Senator Steve Daines said holding the hearing in Montana is important because issues and concerns can directly get to the pipeline administration.
He said one of the concerns he heard today is that it’s taking a year, from the time the inspection of the pipeline is completed until when it’s given to the operators, to make corrective actions. Daines said this delay is completely unacceptable and has to change.
“The most important thing is to get the voice of Montana, Montana’s viewpoint here, into the records, and I think we’ve accomplished that here today,” said Daines.

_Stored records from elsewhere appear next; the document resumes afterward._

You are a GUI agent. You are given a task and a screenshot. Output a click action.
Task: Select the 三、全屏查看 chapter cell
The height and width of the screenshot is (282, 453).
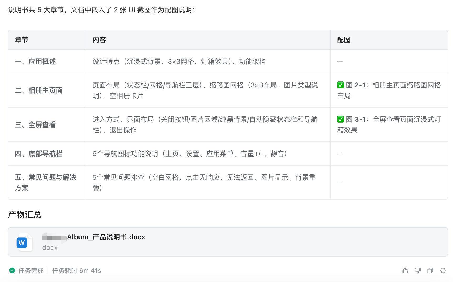tap(35, 125)
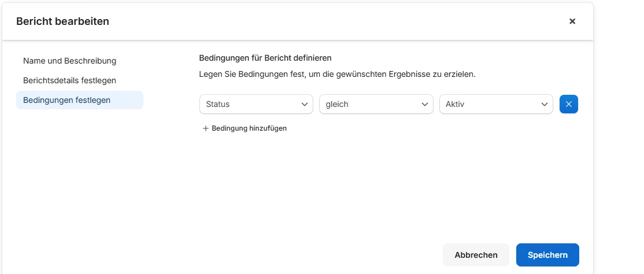The height and width of the screenshot is (274, 644).
Task: Click the Bedingungen für Bericht definieren heading
Action: point(265,58)
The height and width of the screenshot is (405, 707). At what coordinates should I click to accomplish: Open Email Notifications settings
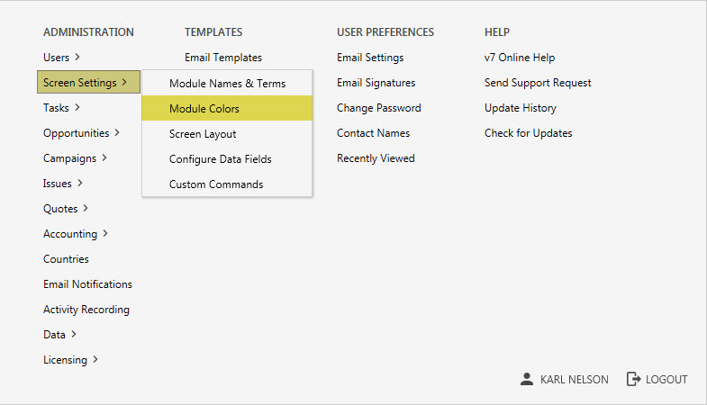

Senator Daines continues to say one of the challenges in Washington D.C. is that we don’t have a strong enough voice from rural America. So he said what’s helpful is that they capture the important information today and take it back to a senate committee to make sure lawmakers draft better policy for Montana.
Senator Daines said this hearing is a better format because it gives the panel a chance to have more back and forth conversation, where they can really clarify the facts.
Marie Dominguez, the Pipeline and Hazardous Materials Safety Administration Administrator, and one of four panel speakers today, said PHMSA’s mission is the safety of pipeline oil transportation. She said she thinks the hearing provides a great scale perspective, getting a chance to hear from all stakeholders.
Dominguez said, “It was really great to hear from the other witnesses as well to understand what the citizens of Montana are concerned about. The value, not only from an environmental perspective and the beauty and the pristine nature of the Yellowstone River, but also understand what their concerns are with regard to the economy and the benefit of the industry as a whole.”
Dominguez continues to say when she arrived yesterday, she had the chance to be on site where the pipeline failed, in Laurel. She said you can see the work that’s been done on the bank of the Yellowstone River, but also the extent of the damage from the river flooding.